Werner told newspaper reporters about the day on which an enemy torpedo missed his ship by about six feet. All he could think of was Sumner, who was now almost a year dead.

Sumner’s decision to drop out of high school to serve in the Navy may have been influenced by more than a pact with a buddy. Two of his older brothers were in the military, one in the army and the other in the navy.

The endless debate today revolves around whether freedoms are being undermined because certain governments and companies are in need of masks to help mitigate the coronavirus pandemic. Remembering Pearl Harbor is a great way to gauge how much harder life it used to be for Americans, even teenagers.

Billy Spurgeon Walters Jr. of Tucumcari joined the Navy in August 1940. He was 18 years old when he traveled to Denver to enroll. Walters came from a large family of four sisters and one brother.

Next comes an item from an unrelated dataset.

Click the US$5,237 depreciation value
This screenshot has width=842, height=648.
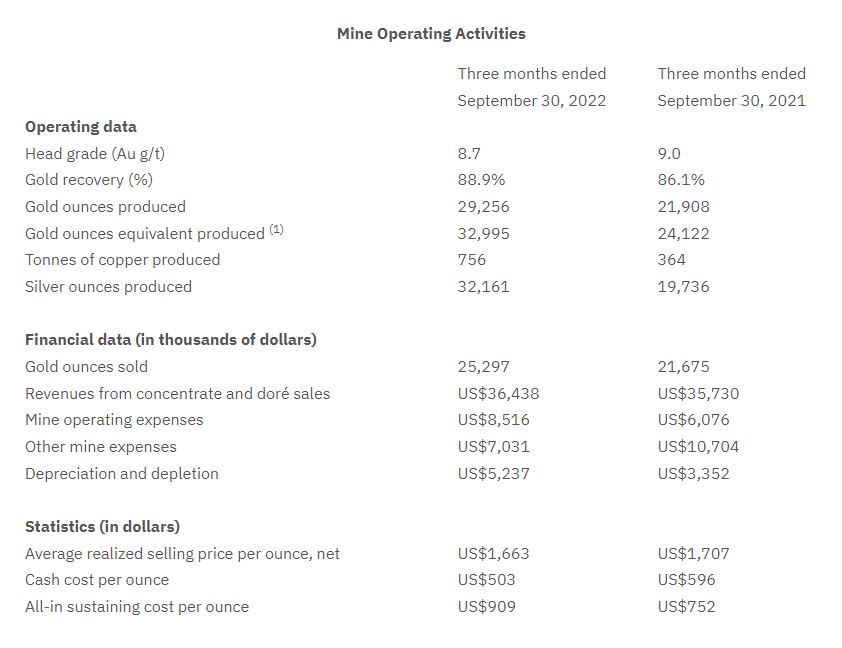[x=493, y=474]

He knew his decision to get involved could put him in danger. World War II had broken out in Europe the year before, after Adolf Hitler’s Nazi Germany invaded Poland.

Walters and thousands more teenagers sacrificed out of patriotism, family needs, or both. Military service provided an immediate opportunity to earn a paycheck.

Walters’ specialty in the Navy was third-class fire escape. He died on the Arizona when Japan escalated the war with its attack in the Pacific. Walters would have celebrated his 20th birthday in nine more days.

If there was any doubt about how much rougher the world was in 1941, the children of Pearl Harbor should dispel it.

Ringside Seat is an opinion column about people, politics and news. Contact Milan Simonich at [email protected] or 505-986-3080.